Gemeente Amsterdam



Persbericht

Datum 18 november 2008

Kenmerk Pb-223

Convenant overheid en bedrijfsleven over toekomst
Houthaven en NDSM-werf

De gemeente Amsterdam (de stadsdelen Amsterdam-Noord en Westerpark, en de centrale stad), de provincie Noord-Holland en de havenbedrijven Cargill/Igma, Amfert en Eggerding hebben in mediation overeenstemming bereikt over een convenant over woningbouw op terreinen in de Houthaven en op de voormalige NDSM-werf, en de gevolgen daarvan voor de bedrijven.

De dagelijkse besturen van de stadsdelen, het college van B&W en Gedeputeerde Staten van de provincie hebben deze week met het convenant ingestemd en zullen het voor 1 februari 2009 ter goedkeuring aan de stadsdeelraden, gemeenteraad en Provinciale Staten voorleggen.

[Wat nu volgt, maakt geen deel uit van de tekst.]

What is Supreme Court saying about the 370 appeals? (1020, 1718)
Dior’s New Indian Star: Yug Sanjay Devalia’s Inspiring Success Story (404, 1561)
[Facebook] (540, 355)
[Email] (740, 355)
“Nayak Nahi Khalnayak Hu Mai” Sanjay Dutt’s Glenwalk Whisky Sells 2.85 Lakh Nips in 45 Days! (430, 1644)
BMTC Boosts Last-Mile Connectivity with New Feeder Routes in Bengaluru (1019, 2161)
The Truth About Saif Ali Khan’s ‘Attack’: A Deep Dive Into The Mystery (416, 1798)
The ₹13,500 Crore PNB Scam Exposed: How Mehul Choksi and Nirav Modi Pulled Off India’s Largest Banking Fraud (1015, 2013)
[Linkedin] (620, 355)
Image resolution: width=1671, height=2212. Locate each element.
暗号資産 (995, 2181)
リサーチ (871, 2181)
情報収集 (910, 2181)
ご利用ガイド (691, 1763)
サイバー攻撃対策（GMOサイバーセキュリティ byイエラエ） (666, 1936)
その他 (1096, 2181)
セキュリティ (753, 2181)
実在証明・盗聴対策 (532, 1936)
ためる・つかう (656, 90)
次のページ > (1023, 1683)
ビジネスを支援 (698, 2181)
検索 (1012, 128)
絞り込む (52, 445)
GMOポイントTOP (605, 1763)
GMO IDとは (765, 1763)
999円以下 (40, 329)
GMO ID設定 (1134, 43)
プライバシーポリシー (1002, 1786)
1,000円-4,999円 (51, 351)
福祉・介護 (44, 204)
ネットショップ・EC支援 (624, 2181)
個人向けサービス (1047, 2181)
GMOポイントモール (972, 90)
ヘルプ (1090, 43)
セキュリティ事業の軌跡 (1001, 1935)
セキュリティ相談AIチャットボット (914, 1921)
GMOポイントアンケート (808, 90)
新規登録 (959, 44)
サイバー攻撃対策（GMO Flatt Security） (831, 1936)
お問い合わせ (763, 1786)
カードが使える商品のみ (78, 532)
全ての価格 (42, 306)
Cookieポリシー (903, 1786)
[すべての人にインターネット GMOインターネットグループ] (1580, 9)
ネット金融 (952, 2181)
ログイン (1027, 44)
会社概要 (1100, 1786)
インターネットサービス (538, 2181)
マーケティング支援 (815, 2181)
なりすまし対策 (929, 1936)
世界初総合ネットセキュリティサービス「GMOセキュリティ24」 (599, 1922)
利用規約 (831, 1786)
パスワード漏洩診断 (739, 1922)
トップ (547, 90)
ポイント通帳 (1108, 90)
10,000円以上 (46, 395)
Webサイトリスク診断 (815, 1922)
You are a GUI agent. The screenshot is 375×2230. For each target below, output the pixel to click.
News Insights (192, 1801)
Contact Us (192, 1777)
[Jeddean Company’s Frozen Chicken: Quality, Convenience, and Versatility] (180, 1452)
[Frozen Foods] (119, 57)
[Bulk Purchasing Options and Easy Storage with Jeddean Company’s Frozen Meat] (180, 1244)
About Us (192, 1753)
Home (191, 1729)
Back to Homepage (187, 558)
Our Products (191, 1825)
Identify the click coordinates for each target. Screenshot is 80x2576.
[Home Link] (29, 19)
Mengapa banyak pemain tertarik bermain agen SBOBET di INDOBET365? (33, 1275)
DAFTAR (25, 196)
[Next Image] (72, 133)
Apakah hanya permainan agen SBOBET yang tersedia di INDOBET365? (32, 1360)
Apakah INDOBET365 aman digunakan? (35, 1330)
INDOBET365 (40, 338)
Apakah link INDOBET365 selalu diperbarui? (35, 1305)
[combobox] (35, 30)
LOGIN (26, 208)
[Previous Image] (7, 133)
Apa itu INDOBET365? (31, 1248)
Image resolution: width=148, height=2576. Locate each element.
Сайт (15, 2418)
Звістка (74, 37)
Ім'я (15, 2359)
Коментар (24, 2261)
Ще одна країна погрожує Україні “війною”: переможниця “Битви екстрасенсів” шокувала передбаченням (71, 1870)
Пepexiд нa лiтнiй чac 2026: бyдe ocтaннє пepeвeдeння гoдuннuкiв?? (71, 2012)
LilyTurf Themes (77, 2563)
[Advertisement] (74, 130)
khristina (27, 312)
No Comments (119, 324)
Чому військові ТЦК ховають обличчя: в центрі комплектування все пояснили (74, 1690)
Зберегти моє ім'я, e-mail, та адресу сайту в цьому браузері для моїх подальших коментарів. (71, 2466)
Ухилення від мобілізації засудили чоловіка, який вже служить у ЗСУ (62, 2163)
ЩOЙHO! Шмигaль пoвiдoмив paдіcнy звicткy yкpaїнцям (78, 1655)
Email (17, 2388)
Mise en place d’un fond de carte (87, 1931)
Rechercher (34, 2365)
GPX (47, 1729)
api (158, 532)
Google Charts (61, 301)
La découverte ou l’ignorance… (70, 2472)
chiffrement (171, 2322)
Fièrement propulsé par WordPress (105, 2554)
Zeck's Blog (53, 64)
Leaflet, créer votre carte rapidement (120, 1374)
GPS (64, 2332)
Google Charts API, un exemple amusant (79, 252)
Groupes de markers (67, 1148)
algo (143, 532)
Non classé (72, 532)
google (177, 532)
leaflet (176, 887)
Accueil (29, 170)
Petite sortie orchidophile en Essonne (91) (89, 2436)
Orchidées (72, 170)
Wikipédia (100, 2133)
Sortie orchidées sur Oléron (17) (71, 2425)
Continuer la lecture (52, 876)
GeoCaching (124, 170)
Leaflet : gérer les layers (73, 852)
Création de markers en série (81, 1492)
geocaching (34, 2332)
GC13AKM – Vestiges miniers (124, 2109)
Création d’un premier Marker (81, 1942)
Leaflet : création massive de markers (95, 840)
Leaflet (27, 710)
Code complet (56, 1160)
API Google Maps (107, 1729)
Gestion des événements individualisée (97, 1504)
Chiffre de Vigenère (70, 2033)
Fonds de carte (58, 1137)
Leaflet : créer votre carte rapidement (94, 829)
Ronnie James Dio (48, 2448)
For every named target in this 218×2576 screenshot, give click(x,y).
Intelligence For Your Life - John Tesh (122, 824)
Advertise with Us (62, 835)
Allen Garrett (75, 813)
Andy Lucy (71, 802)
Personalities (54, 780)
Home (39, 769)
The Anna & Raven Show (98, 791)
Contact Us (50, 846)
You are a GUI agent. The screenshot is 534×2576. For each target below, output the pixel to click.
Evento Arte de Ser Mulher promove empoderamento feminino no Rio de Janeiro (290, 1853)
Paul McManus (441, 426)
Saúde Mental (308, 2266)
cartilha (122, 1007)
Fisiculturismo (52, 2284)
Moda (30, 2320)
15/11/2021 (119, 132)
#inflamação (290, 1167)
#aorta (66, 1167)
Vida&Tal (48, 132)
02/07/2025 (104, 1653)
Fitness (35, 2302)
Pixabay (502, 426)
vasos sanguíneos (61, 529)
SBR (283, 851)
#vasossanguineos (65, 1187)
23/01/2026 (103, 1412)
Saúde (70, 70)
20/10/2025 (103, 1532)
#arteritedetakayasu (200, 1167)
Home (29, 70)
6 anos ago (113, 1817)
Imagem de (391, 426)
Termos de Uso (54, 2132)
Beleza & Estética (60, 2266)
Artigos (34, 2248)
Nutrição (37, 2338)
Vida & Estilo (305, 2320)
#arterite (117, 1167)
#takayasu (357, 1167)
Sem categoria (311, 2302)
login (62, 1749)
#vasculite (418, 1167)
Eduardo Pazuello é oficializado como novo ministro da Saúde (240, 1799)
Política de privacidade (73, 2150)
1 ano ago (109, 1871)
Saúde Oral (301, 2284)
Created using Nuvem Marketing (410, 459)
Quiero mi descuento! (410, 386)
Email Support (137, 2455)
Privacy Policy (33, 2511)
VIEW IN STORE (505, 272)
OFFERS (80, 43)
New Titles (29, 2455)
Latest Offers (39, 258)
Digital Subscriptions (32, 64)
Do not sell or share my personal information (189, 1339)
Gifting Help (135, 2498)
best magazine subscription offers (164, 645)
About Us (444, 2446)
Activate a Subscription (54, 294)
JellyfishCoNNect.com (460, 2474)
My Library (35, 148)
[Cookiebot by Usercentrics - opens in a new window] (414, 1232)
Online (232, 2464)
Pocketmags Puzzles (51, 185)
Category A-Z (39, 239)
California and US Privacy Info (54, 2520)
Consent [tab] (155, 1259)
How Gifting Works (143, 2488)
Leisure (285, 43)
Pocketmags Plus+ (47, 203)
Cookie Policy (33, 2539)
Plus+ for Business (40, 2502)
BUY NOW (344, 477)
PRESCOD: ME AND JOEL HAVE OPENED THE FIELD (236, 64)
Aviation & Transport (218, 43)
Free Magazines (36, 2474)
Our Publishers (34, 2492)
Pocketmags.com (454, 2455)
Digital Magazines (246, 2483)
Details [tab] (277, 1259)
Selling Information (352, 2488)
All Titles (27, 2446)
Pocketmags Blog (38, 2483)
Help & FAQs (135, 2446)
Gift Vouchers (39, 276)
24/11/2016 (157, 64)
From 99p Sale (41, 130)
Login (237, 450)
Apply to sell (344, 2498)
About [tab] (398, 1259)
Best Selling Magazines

Aanleiding van het convenantoverleg was de jarenlange juridische strijd over de voorgenomen woningbouw in het Houthavengebied. De bedrijven waren bevreesd voor de gevolgen voor hun bedrijfsvoering als woningen in hun directe omgeving zouden worden gebouwd.
De havenbedrijven aanvaarden de voorgenomen woningbouw in de Houthaven en ook het principe van woningbouw op de voormalige NDSM-werf, en aanvaarden bovendien tijdelijke functies in het havengebied, zoals studentenhuisvesting en het vierde Gymnasium.
Afgesproken is dat de woningbouw niet ten koste zal gaan van de bestaande milieuruimte van de bedrijven. Daarover worden ook afspraken gemaakt met de toekomstige ontwikkelaars en bewoners. Op deze manier wordt positief samengewerkt aan de ontwikkeling van zowel bedrijven als woningbouw.
De gemeente stelt een fonds van 9.000.000 in, waaruit de havenbedrijven een bijdrage kunnen krijgen voor innovatieve milieumaatregelen, waardoor de bedrijven hun werkzaamheden schoner en stiller kunnen uitvoeren en de overlast voor de nieuwe woningen zal afnemen.
De gemeente en de stadsdelen zullen de komende vijftien jaar geen nieuwe woningbouwplannen in procedure brengen die het functioneren van de havenbedrijven in de Coenhaven en de Vlothaven kunnen belemmeren. Zulke plannen kunnen pas na twintig jaar tot uitvoering komen.
Als op de lange termijn (na twintig jaar) verdere woningbouw binnen de Ring A10 noodzakelijk wordt gevonden, dan zal de gemeente zich tot het uiterste inspannen om voor de bedrijven alternatieve locaties te vinden.